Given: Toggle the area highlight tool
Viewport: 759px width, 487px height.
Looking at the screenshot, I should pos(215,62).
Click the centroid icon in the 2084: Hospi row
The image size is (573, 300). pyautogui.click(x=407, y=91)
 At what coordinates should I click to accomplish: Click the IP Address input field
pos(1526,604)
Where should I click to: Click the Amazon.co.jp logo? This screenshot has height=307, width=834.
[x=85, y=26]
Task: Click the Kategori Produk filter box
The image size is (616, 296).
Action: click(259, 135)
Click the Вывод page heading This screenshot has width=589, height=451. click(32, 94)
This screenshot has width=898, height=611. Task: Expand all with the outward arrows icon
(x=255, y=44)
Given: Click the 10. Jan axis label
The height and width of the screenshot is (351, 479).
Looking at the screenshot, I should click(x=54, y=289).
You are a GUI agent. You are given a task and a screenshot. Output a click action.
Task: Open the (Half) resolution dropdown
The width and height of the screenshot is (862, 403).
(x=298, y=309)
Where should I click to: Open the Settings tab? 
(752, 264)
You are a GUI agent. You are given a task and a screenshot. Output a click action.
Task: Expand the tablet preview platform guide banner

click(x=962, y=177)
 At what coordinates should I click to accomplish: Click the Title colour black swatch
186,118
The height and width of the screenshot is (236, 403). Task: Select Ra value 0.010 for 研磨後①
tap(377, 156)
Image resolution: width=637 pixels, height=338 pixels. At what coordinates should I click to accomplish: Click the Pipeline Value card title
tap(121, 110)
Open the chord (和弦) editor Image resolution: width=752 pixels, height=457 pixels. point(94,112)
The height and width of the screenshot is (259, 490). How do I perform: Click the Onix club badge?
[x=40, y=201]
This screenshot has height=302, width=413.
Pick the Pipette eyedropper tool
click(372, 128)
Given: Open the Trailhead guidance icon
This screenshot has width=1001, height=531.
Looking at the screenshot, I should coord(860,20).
· · · ·
Task prompt — Rewrite the records above as a JSON list of strings with one string per line, leaving out blank lines.

The solution —
[
  "Given: Toggle the area highlight tool",
  "Viewport: 759px width, 487px height.",
  "Looking at the screenshot, I should pos(215,62).",
  "Click the centroid icon in the 2084: Hospi row",
  "The image size is (573, 300). pyautogui.click(x=407, y=91)",
  " At what coordinates should I click to accomplish: Click the IP Address input field",
  "pos(1526,604)",
  "Where should I click to: Click the Amazon.co.jp logo? This screenshot has height=307, width=834.",
  "[x=85, y=26]",
  "Task: Click the Kategori Produk filter box",
  "The image size is (616, 296).",
  "Action: click(259, 135)",
  "Click the Вывод page heading This screenshot has width=589, height=451. click(32, 94)",
  "This screenshot has width=898, height=611. Task: Expand all with the outward arrows icon",
  "(x=255, y=44)",
  "Given: Click the 10. Jan axis label",
  "The height and width of the screenshot is (351, 479).",
  "Looking at the screenshot, I should click(x=54, y=289).",
  "You are a GUI agent. You are given a task and a screenshot. Output a click action.",
  "Task: Open the (Half) resolution dropdown",
  "The width and height of the screenshot is (862, 403).",
  "(x=298, y=309)",
  "Where should I click to: Open the Settings tab? ",
  "(752, 264)",
  "You are a GUI agent. You are given a task and a screenshot. Output a click action.",
  "Task: Expand the tablet preview platform guide banner",
  "click(x=962, y=177)",
  " At what coordinates should I click to accomplish: Click the Title colour black swatch",
  "186,118",
  "The height and width of the screenshot is (236, 403). Task: Select Ra value 0.010 for 研磨後①",
  "tap(377, 156)",
  "Image resolution: width=637 pixels, height=338 pixels. At what coordinates should I click to accomplish: Click the Pipeline Value card title",
  "tap(121, 110)",
  "Open the chord (和弦) editor Image resolution: width=752 pixels, height=457 pixels. point(94,112)",
  "The height and width of the screenshot is (259, 490). How do I perform: Click the Onix club badge?",
  "[x=40, y=201]",
  "This screenshot has height=302, width=413.",
  "Pick the Pipette eyedropper tool",
  "click(372, 128)",
  "Given: Open the Trailhead guidance icon",
  "This screenshot has width=1001, height=531.",
  "Looking at the screenshot, I should coord(860,20)."
]